Oh, clever. She begins with a rehash of Schumer's Comedy Central series and the two previous movies in which she's starred — her 2015 breakout, Trainwreck, and her 2017 dud, Snatched. That's good for a couple hundred words.
Dealing with the comic's new dud, Dargis resorts to a classic film critic tactic, the Detailed Plot Description, to fill space. Schumer, we're informed, stars as Renee Bennett, a woman who suffers from low self-esteem and, coincidentally, works for Lily LeClaire, a manufacturer of beauty products.
You've seen the ads, so you know what sets the story in motion. No, not the first SoulCycle accident it shows — the one in which Renee impales herself on her bike. I'm not sure why that's even there. Probably because this is the directorial debut of cowriters Abby Kohn and Marc Silverstein, who, I'm guessing, have dirt on someone high up at studio STXfilms.
No, the plot starts with Renee's second wipeout, when she hits her head, looks in the mirror and is stunned to see she's ... stunning! The joke, of course, is that nothing has changed. Renee's new beauty is in the eye of exactly one beholder: Renee.
Something of a conceptual mess, the movie conflates appearance and attitude. Believing she's drop-dead gorgeous, Renee finds the nerve to tell people to drop dead. She's a monster of confidence, bowling over everyone at Lily LeClaire with big ideas, including the CEO.

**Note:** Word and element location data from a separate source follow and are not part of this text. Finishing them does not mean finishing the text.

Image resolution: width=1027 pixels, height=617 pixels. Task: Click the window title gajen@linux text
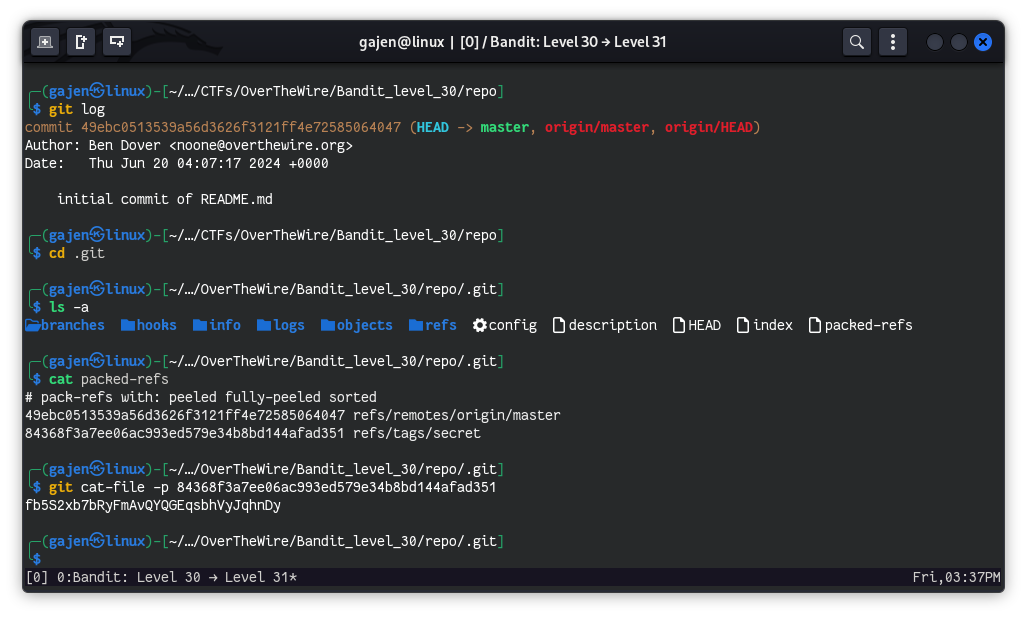(x=400, y=42)
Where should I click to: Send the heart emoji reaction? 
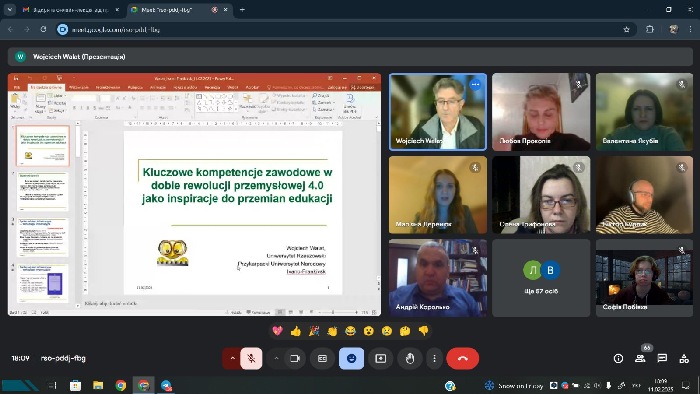coord(278,331)
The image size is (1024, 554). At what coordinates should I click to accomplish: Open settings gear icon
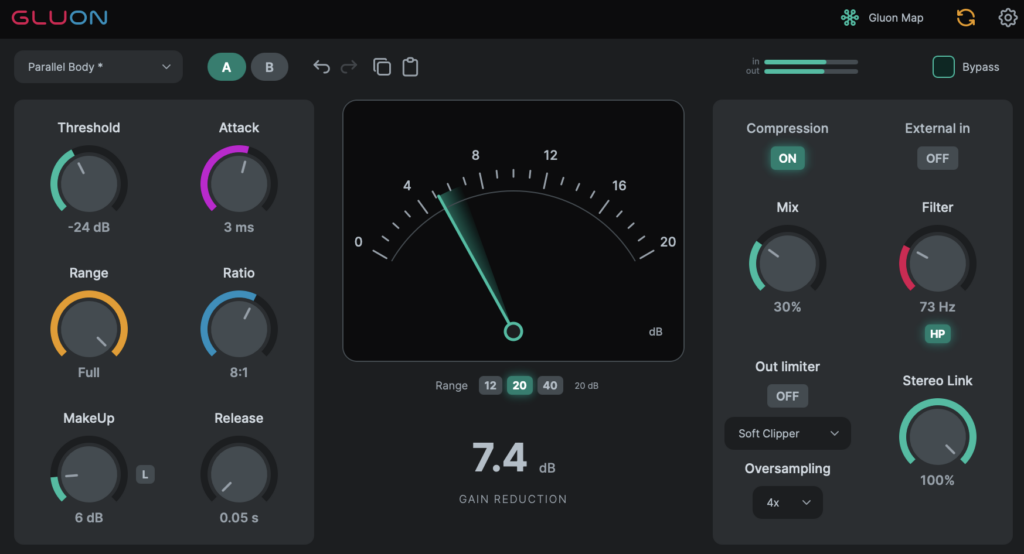coord(1008,18)
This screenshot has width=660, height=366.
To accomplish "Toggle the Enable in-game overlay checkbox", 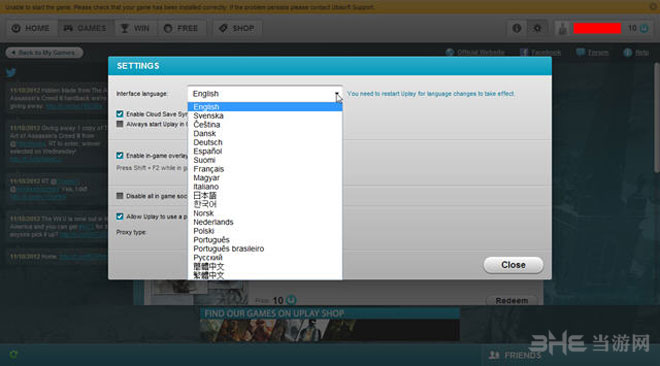I will click(120, 156).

She's played by a dreadfully miscast Michelle Williams, inexplicably speaking in a nails-on-chalkboard squeak as grating as it is distracting. Dargis evidently was driven so crazy she praised the performance. Doctors expect a full recovery.
Predictably, Renee's ego boost leads to the snagging of a great guy (Rory Scovel), a promotion and another knock to the noggin. You can guess where that leads.
Dargis incorrectly claims the picture never suggests that "thinner is better." It does. When Renee gets her mental makeover, for example, she caresses the contours of the transformed body she "sees," ecstatically outlining thighs half their actual width. Encountering svelte models, she uses phrases such as "girls like us." Schumer herself makes this false claim in interviews given to quell the picture's prerelease backlash.
I Feel Pretty is a message movie that doesn't believe its own message. It pretends a positive attitude is all it takes to succeed in a society that prioritizes looks, but it practically winks. More problematically, it's a comedy that largely fails to be funny.
It's all been downhill for the comic since Trainwreck, the one film she wrote herself. If Schumer's latest has anything to say, it's that it's time for her to dig deep and remind fans what made her so appealing in the first place. Everything she needs to turn things around is inside Amy Schumer.